UltraDP: Generalizable Carotid Ultrasound Scanning with Force-Aware Diffusion Policy
Ruoqu Chen, Xiangjie Yan, Kangchen Lv, Gao Huang, Zheng Li, Xiang Li
TL;DR
This work addresses the generalization bottleneck in autonomous carotid ultrasound scanning by introducing UltraDP, a diffusion-policy framework that fuses multi-modal inputs—ultrasound images $U$, wrist-camera data $I$, contact wrench $w$, and probe pose $x$—to predict safe, smooth navigation actions. A specialized guidance module centers the carotid artery in the image, while a high-frequency hybrid force-impedance controller ensures safe physical interaction with subjects. The authors construct a large real-world dataset (210 scans, 460k samples) and demonstrate that UltraDP generalizes well to unseen subjects, outperforming rule-based and BC baselines in real-world trials.
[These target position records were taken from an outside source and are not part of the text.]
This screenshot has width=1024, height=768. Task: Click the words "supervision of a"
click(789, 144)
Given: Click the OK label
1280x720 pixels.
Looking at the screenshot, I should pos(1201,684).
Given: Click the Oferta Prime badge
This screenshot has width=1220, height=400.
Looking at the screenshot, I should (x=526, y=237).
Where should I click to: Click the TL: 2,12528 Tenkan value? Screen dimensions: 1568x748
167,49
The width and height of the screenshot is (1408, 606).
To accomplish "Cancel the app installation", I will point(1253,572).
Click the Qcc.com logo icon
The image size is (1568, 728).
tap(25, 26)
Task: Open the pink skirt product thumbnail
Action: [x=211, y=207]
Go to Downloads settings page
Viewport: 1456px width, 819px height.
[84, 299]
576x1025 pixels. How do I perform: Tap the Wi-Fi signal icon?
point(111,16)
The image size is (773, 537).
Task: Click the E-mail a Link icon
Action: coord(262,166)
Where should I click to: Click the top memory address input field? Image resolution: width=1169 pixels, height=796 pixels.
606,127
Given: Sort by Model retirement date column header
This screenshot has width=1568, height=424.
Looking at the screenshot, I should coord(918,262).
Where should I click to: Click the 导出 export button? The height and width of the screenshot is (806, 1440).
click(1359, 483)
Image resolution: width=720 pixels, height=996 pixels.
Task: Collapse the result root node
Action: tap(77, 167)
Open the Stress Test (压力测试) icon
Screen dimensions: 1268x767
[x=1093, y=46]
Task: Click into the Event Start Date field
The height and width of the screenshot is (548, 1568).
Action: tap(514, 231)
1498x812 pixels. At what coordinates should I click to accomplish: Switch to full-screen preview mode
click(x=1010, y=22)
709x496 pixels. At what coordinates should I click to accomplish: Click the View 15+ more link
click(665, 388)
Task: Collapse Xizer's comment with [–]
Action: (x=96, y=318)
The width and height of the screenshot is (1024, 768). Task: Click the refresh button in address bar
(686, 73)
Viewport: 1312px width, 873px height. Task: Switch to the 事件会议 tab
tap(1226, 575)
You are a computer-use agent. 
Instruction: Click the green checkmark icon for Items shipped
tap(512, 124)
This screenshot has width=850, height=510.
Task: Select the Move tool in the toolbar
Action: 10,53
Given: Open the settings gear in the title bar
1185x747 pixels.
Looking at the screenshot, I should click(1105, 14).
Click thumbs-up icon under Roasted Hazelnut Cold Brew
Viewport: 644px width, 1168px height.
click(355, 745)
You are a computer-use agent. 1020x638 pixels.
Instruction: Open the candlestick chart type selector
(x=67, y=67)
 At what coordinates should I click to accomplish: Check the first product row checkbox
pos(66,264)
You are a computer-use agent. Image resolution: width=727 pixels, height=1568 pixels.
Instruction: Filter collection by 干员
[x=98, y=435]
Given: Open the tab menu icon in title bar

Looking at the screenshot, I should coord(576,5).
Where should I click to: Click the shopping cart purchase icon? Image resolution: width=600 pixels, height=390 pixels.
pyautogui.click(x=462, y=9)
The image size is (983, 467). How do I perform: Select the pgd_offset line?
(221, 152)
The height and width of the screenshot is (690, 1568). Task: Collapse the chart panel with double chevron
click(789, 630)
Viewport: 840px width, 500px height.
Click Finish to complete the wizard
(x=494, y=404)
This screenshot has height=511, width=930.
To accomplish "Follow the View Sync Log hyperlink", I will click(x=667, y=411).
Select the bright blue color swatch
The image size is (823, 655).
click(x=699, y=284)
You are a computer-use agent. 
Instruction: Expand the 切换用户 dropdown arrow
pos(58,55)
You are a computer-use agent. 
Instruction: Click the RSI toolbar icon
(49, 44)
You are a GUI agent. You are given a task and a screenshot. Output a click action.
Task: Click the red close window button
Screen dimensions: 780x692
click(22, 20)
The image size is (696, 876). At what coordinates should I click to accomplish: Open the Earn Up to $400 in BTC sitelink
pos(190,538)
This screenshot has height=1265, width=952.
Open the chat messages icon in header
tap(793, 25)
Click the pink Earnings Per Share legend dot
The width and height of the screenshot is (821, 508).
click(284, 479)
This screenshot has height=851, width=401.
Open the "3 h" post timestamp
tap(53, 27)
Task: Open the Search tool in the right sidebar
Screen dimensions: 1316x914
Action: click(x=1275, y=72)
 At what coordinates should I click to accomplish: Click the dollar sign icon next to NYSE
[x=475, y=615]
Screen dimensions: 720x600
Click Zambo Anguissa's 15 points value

The approach advances practical ultrasound robotics by improving generalization, safety, and efficiency in human-in-the-loop scanning, with potential to scale to broader anatomical regions and imaging tasks.
Abstract
Ultrasound scanning is a critical imaging technique for real-time, non-invasive diagnostics. However, variations in patient anatomy and complex human-in-the-loop interactions pose significant challenges for autonomous robotic scanning. Existing ultrasound scanning robots are commonly limited to relatively low generalization and inefficient data utilization. To overcome these limitations, we present UltraDP, a Diffusion-Policy-based method that receives multi-sensory inputs (ultrasound images, wrist camera images, contact wrench, and probe pose) and generates actions that are fit for multi-modal action distributions in autonomous ultrasound scanning of carotid artery. We propose a specialized guidance module to enable the policy to output actions that center the artery in ultrasound images. To ensure stable contact and safe interaction between the robot and the human subject, a hybrid force-impedance controller is utilized to drive the robot to track such trajectories. Also, we have built a large-scale training dataset for carotid scanning comprising 210 scans with 460k sample pairs from 21 volunteers of both genders. By exploring our guidance module and DP's strong generalization ability, UltraDP achieves a 95% success rate in transverse scanning on previously unseen subjects, demonstrating its effectiveness.